__Selected extract__.

━━━━━━━━━━━━━━━━━━━━

# More Strings

Arguably one of the things Python does best is strings. It is capable of processing large strings en masse and doing operations on them. 

Today we will analyze a list of *puzzle words* that was compiled as part of the Moby lexicon project. This will also be our first example of Python working with files from our computer.

For this week we will use the url for the txt file in github. You can do this with files in Google Drive, One Drive, Dropbox, or any resources that lets you host files online and share them via a url.  Even a website would work.



## Google Colab

You need to use a module in order to read the file from a URL or use a module in order to read it from your Google Drive account. I like reading it from a URL because this means anyone with the .ipynb file can run the code and get the file. This method will work in Jupyter as well. Just choose the option you want and run that, and comment out the other one.

━━━━━━━━━━━━━━━━━━━━

__Stored rows__.

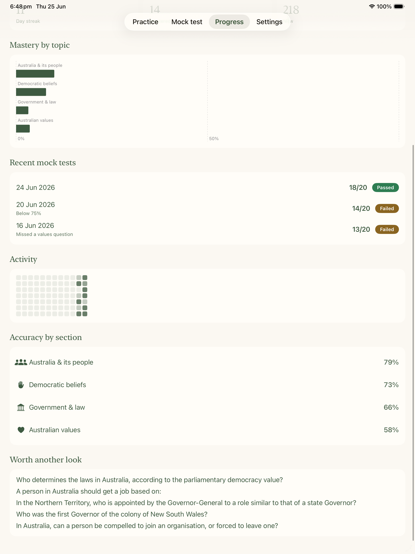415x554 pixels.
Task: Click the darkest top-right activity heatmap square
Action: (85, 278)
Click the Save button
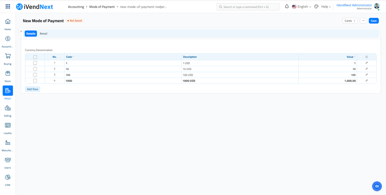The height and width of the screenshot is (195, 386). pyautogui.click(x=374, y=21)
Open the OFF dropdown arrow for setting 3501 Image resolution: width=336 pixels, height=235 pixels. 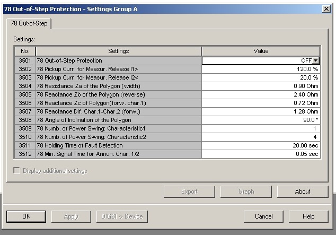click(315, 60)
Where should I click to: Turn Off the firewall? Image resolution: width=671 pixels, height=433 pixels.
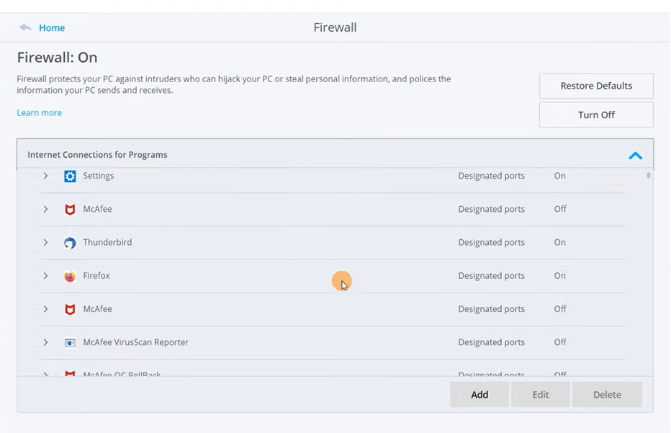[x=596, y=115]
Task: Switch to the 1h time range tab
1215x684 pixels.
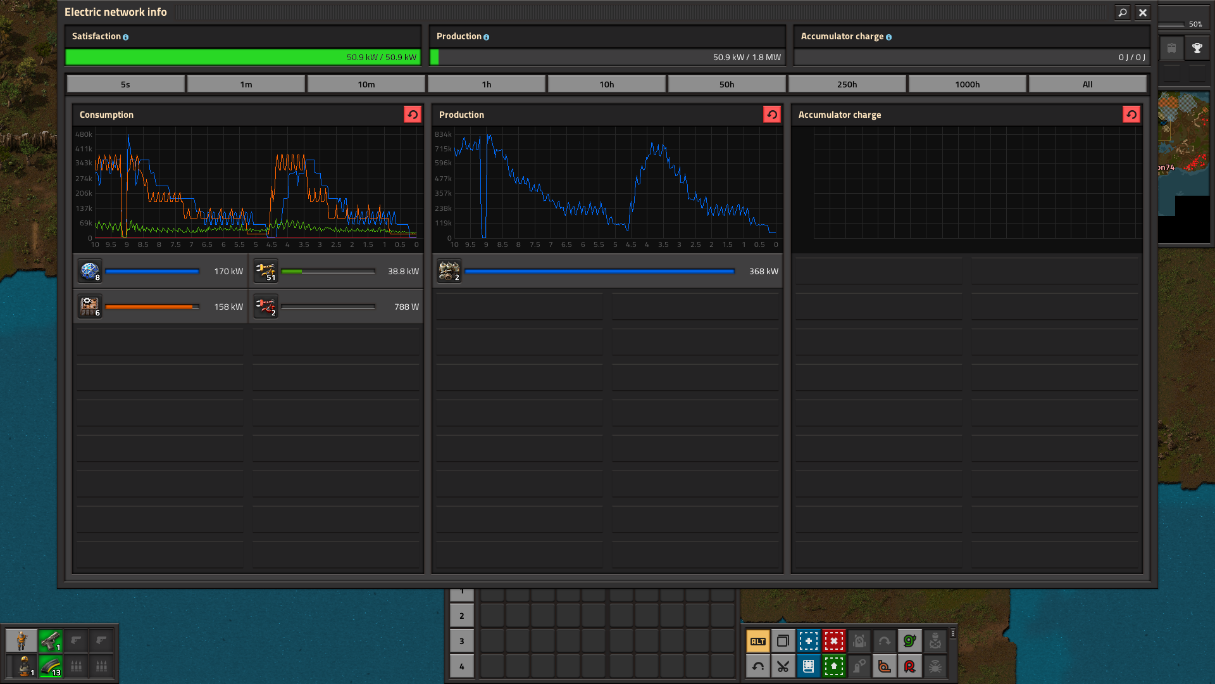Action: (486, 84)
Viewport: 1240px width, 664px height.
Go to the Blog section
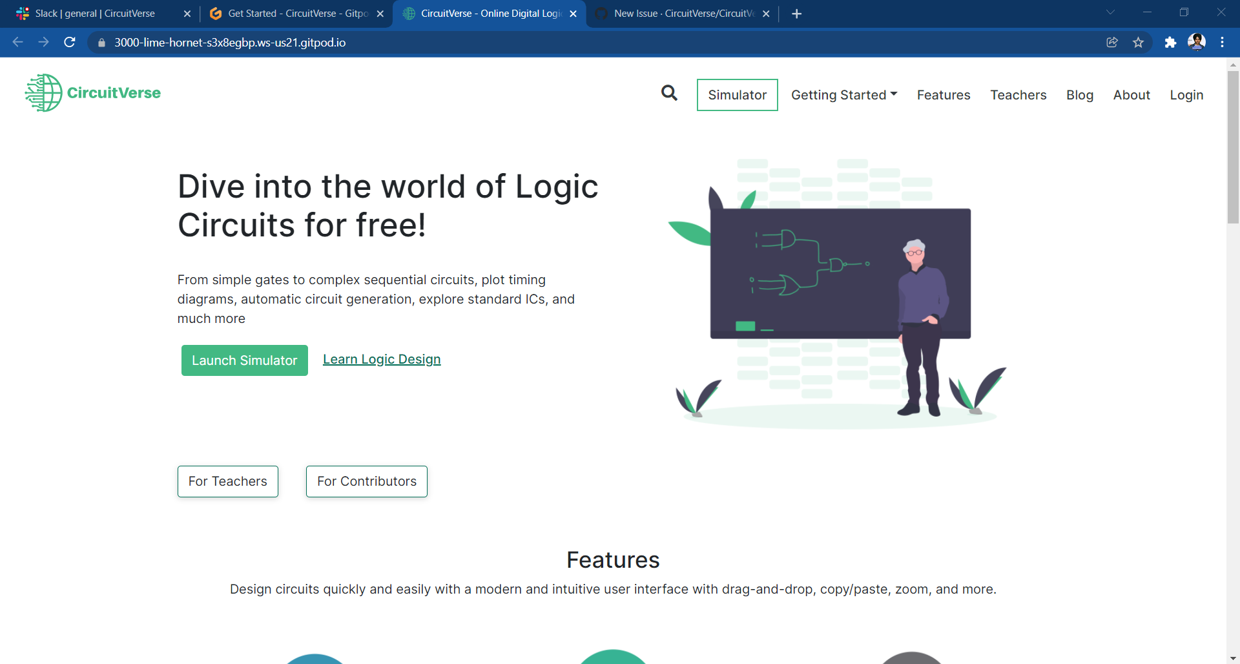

━━━━━━━━━━━━━━━━━━━━

__Problem A__. According to the "More Strings" lesson, which project compiled the list of puzzle words?
__Problem B__. Repeat the part of the "More Strings" lesson starting at "You need to" and ending at "the other one.".

__Problem solution A__. The Moby lexicon project.

__Problem solution B__.
You need to use a module in order to read the file from a URL or use a module in order to read it from your Google Drive account. I like reading it from a URL because this means anyone with the .ipynb file can run the code and get the file. This method will work in Jupyter as well. Just choose the option you want and run that, and comment out the other one.